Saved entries
=== Section Start ===
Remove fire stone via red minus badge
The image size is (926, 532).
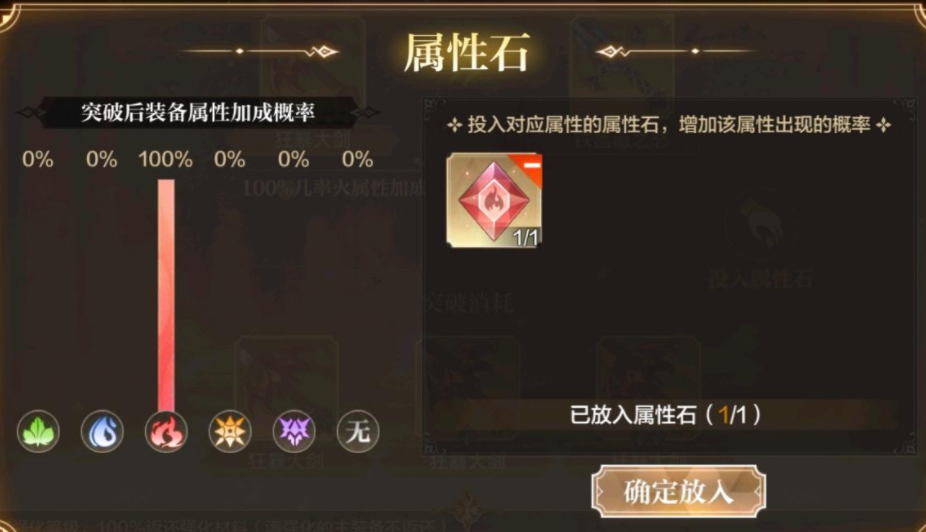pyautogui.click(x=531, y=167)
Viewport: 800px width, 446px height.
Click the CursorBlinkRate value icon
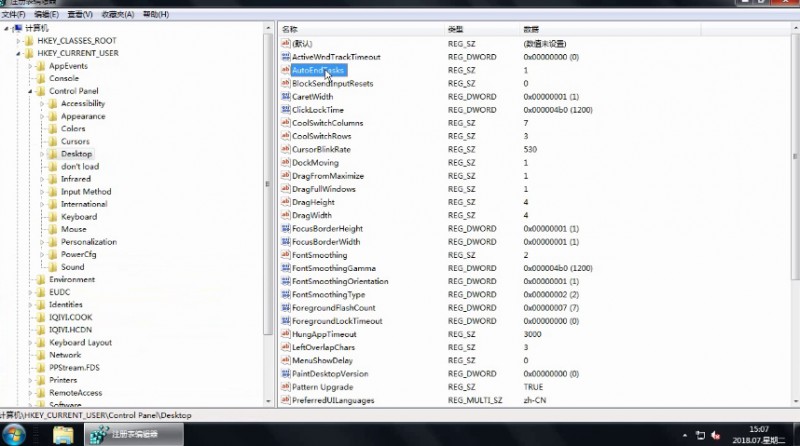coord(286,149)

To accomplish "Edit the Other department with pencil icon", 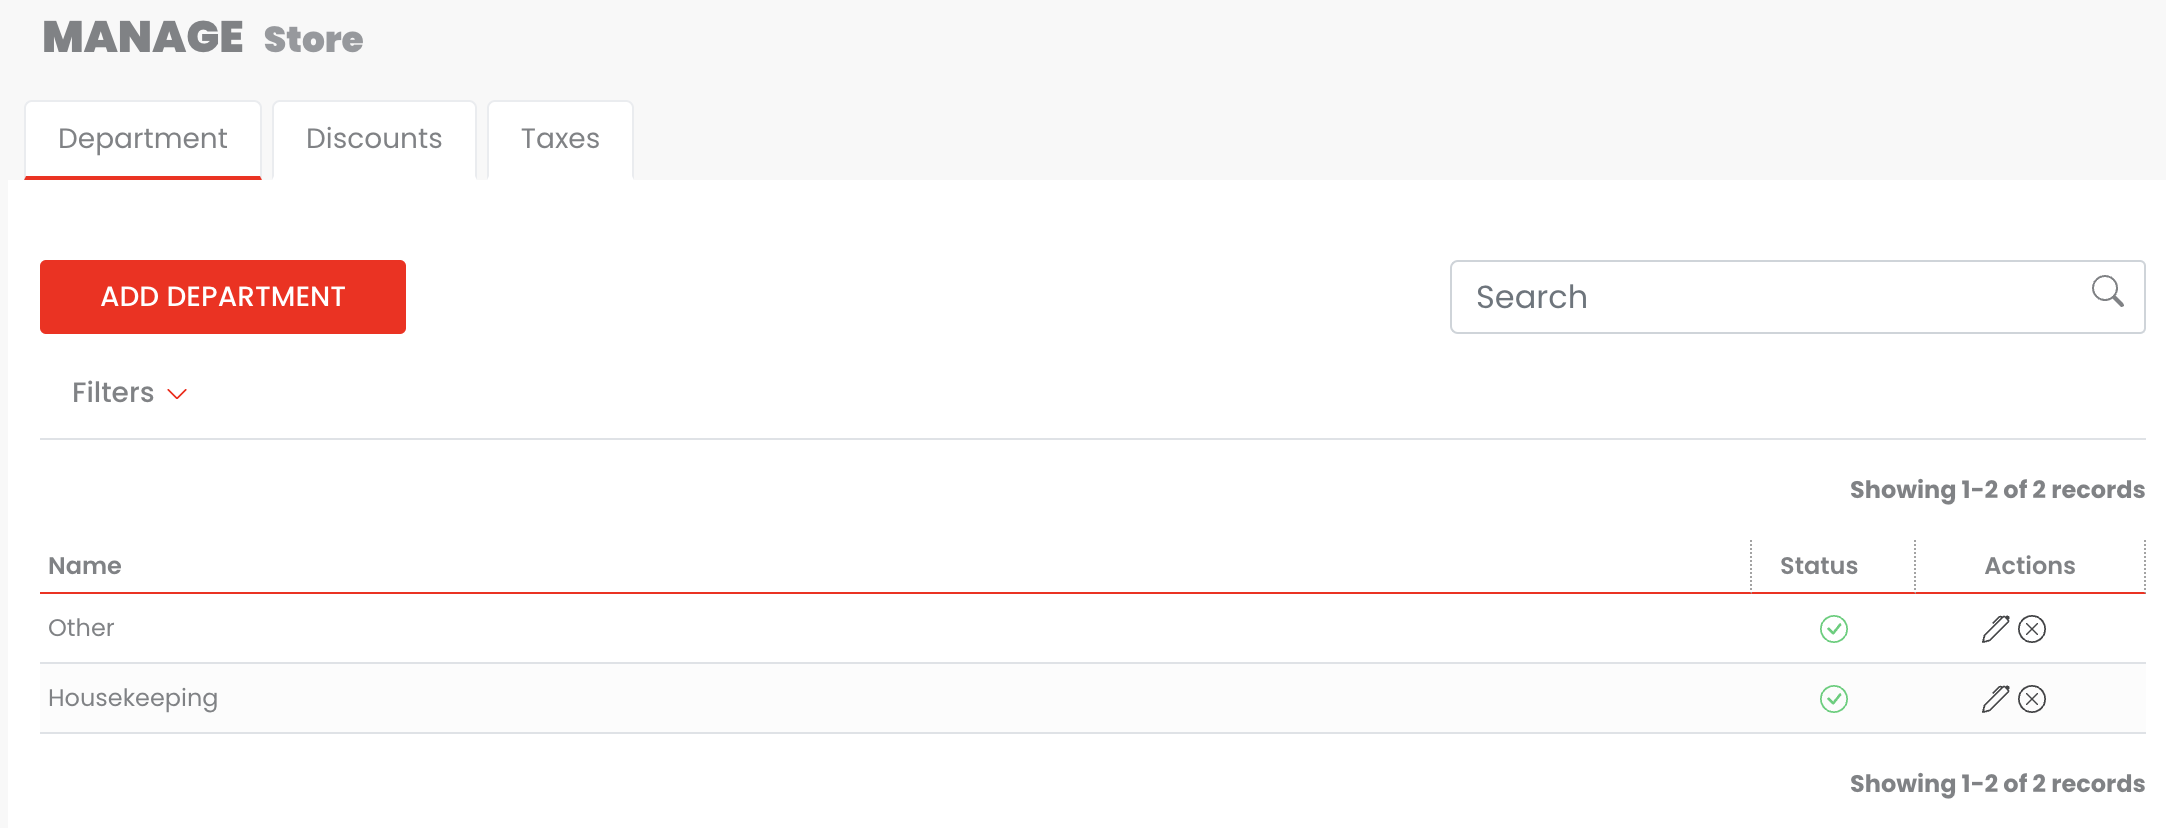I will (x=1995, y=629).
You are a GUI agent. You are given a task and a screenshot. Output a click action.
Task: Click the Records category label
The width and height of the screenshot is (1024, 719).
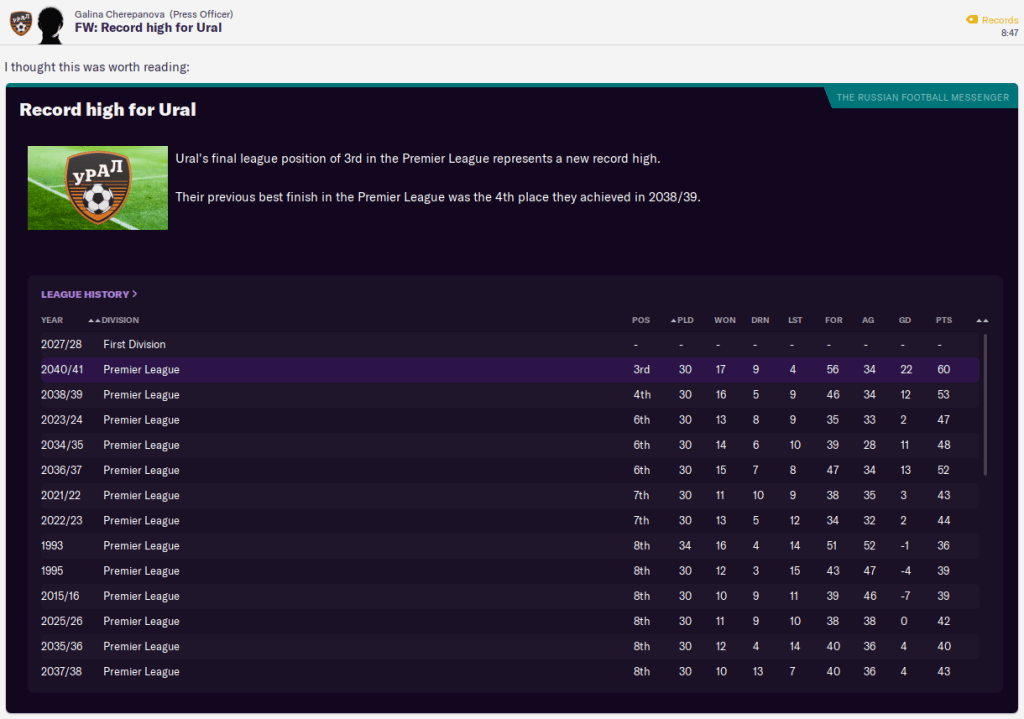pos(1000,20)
=== Section End ===
> _Work order_: Look above for the line containing "The width and", then retype it and each line after it to the end of the records, exactly and without pictures.

> _Written response_:
The width and height of the screenshot is (1024, 719).
pos(1000,20)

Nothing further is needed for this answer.